Doxazosin Initially 1mg daily. May be doubled at one to two week intervals to usual maintenance doses between 2-4mg daily.  Maximum 8mg daily.


Indoramin Initially 20mg twice daily, maximum 100mg daily in divided doses.


Prazosin Initially 0.5mg twice daily for three to seven days to a maximum 2mg twice daily.


Terazosin Initially 1mg at night, doubled at one to two week intervals to usual maintenance 5-10mg daily.

Patient’s knowledge of the medicine’s use


Alpha-adrenoceptor blocking drugs provide relief from the lower urinary tract symptoms of BPH and improve urinary outflow, but have no effect on prostate size.

Is the medication working?


Treatment produces symptomatic relief but the drugs can take four to six weeks to be effective.

Side effects


Hypotension, drowsiness, dizziness, headaches, asthenia and syncope.  Tamsulosin is well tolerated, which is one of the reasons to support its reclassification to a P medicine.


 Patients starting on alfuzosin, prazosin and terazosin may experience a hypotensive effect with the first dose so should be warned to lie down until symptoms of fatigue, dizziness or sweating resolve.

Monitoring and lifestyle


Patients should be advised to regulate fluid intake to reduce symptoms, particularly before going to bed or going out. Drinks containing alcohol or caffeine should be avoided.


Patients with undiagnosed BPH presenting with the common symptoms may be suitable for short-term treatment with P tamsulosin providing they have no contra-indications (see below). The pharmacist can make an initial two-week supply and advise the patient to return to the pharmacy in 14 days. If symptoms have improved and no side effects have developed a further 28 days’ supply can be made. After six weeks the patient needs to see a GP who will confirm if the pharmacy supply is appropriate to continue. Patients on P tamsulosin will need an annual review with their GP.

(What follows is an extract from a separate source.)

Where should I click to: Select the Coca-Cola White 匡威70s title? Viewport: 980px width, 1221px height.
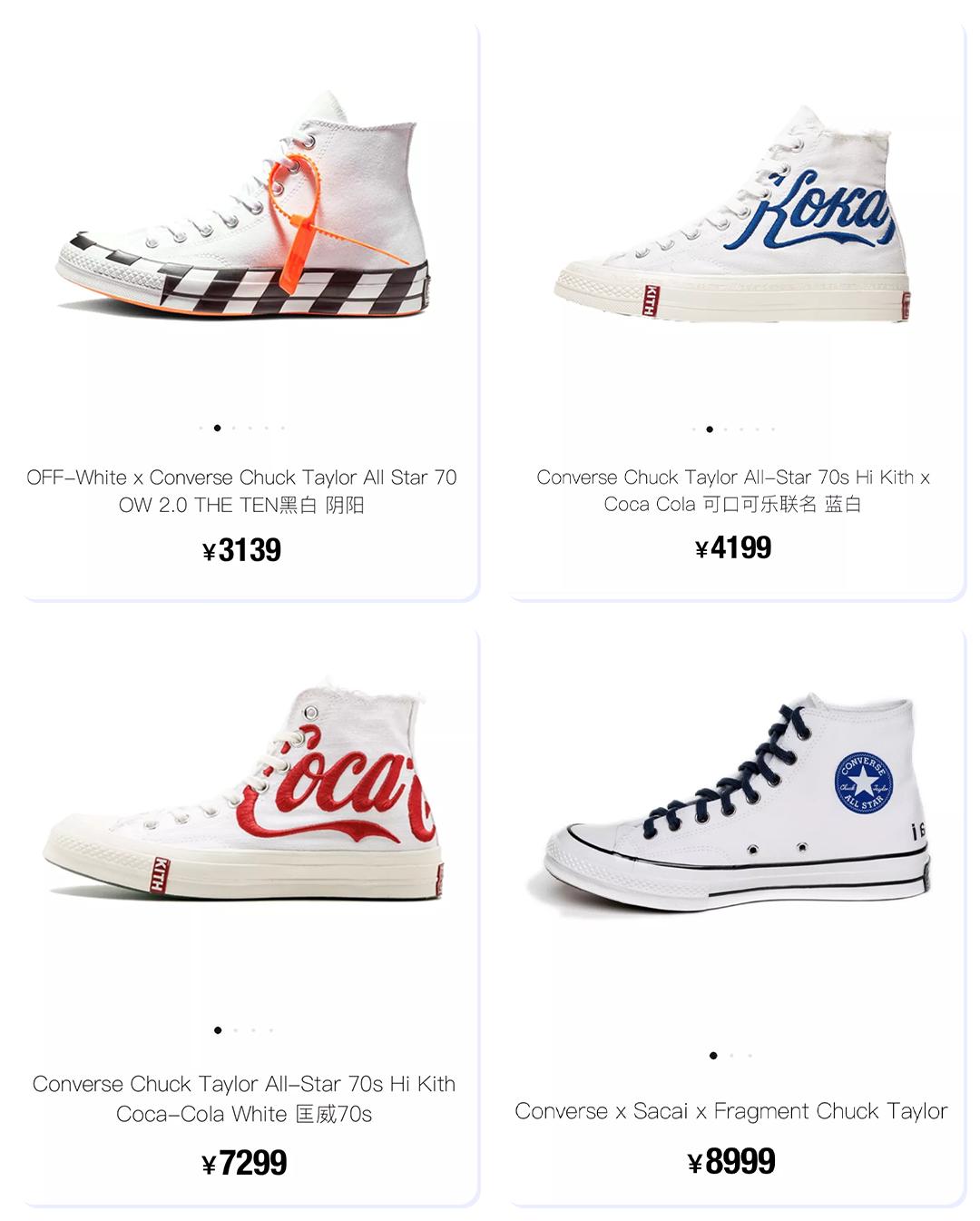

 Contra-indications for P tamsulosin include:
•    Age less than 45 years.
•    On medications for BPH.
•    Due for cataract surgery.
•    Taking alpha1 blockers for the treatment of hypertension.
•    Symptoms suggestive of UTI (fever etc).
•    Haematuria or painful urination.
•    Cardiovascular, hepatic or renal disease.
•    History of orthostatic hypotension, heart, liver or kidney disease.
•    History of prostate surgery.

Andrew Sturrock is a hospital pharmacist in Gateshead.